Передвигались только два руководящих деятеля и отец. Его подвели к столу… Посреди на зеленом сукне (можно было бы сказать, «как на поле», но с полем то сукно, хоть и зеленое, протестующе не ассоциировалось) — так вот, на зеленом сукне возлежал неестественно огромный двойной, или хищно двукрылый, лист. А на нем — текст и колонки фамилий, напечатанных типографским способом, будто вросших в бумагу. И еще подписи, истерично изрисовавшие второе крыло листа — параллельно, полуперпендикулярно, вкривь и вкось… Когда отец начал всматриваться в текст, крылья стали казаться ему все более зловещими, а подписи нарочито неразборчивыми. Та продуманная неразборчивость была трусливо-наивной: она расшифровывалась инициалами, фамилиями, набранными жестким шрифтом. Он был таким, что сомнения — даже в букве единой! — диктаторски исключались.

Согласно тексту, который отец, обладавший снайперским зрением, дословно прочитать не смог, новаторы, именовавшиеся тогда стахановцами, ученые и писатели, музыканты и режиссеры — все согласно и дружно, хоть в реальности стеснялись друг на друга взглянуть, — признавали вину еврейского народа перед другими народами и жаждали лишь одного: искупления. Оно, как понял отец, могло осуществиться только вдали от нашего дома, в Приморье, где расположилась автономная Еврейская область. Воссоединение с ее населением — а может быть, поселением — являлось, оказывается, целью жизни тех, кто собрался в казенно-барственном кабинете. Там, где отца с разных сторон гипнотизировало слово «ПРАВДА», будто высеченное из кремня. Исключительно вдалеке от родного города и родного дома могла быть, оказывается, обеспечена, гарантирована и наша полная безопасность, ибо народ всей страны, понял отец, возмущался так сильно, что готов был к действиям необузданным, непредсказуемым.

Затвердевшие на диване и на стульях вдоль стены знаменитости просили без всякой задержки, как можно скорее погрузить их в теплушки и отправить для воссоединения, искупления и спасения.

— Подпишите, пожалуйста, — мягко подсказал отцу один из руководящих деятелей, будто речь шла о каком-нибудь юбилейном поздравлении.

— Если, разумеется, вы согласны, — с ласковой демократичностью добавил второй.

И отец расписался.

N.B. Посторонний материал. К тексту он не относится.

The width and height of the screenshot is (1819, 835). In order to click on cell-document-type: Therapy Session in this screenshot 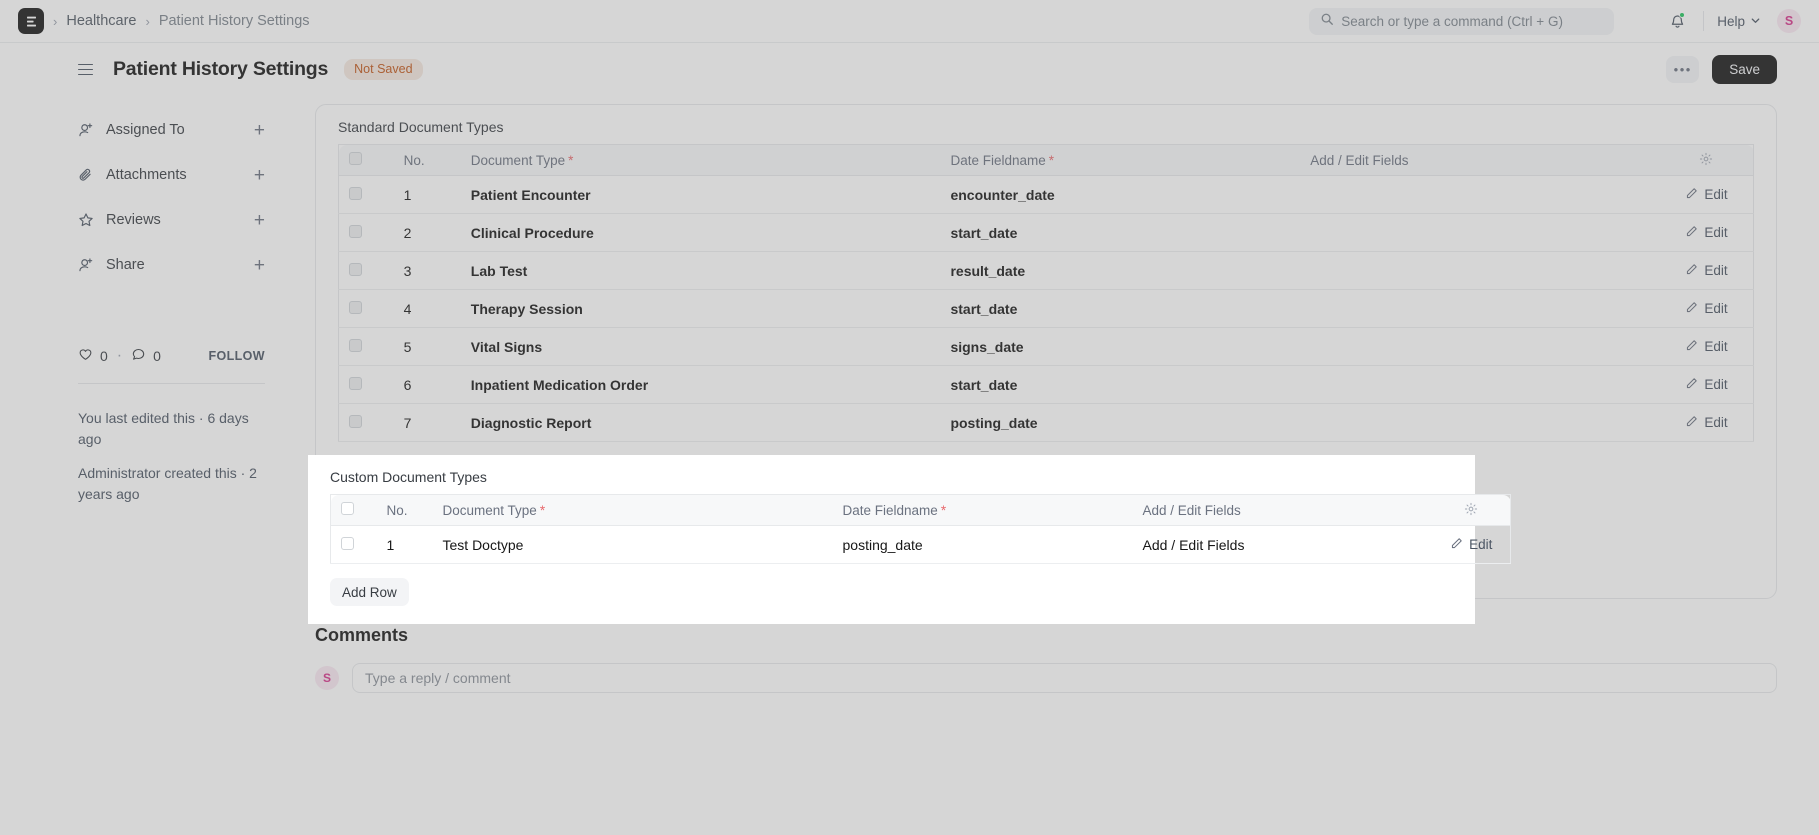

В чем? В доверчивости? Или в трусости, хоть от рождения был Героем? На это сейчас с достоверностью трудно ответить. Но только не в трусости! Окаменелая убежденность, я думаю, водила его пером. Но сквозь эту окаменелость пробилось странное изумление: неужели Гутенберг изобрел свой станок, чтобы напечатали со временем то, что он, отец, подписал.

При чем тут был Гутенберг? Но ведь и все остальное навалилось вопреки реальности и рассудку.

Обычно отцовская подпись «Певзнер» выглядела по-строевому прямолинейно и безоговорочно, как слово «Правда» в серокаменном здании. Но там, в этом здании и его особой важно-вельможной обители, отец расписался тоже с нарочитой неразборчивостью.

— Ты, значит, подписал прошение о депортации? — еле слышно, беспощадно комкая свой пустой рукав, сказал Анекдот.

— О чем? — переспросил отец.

— О депортации. Это тотальная, поголовная высылка. — Мамы не было, и Абрам Абрамович мог не сдерживаться. — Сражаешься с чумой?.. А она все распространяется, перерождаясь в эпидемию. По-моему, ты борешься с какой-то не той чумой. Надо бы с нравственной, политической!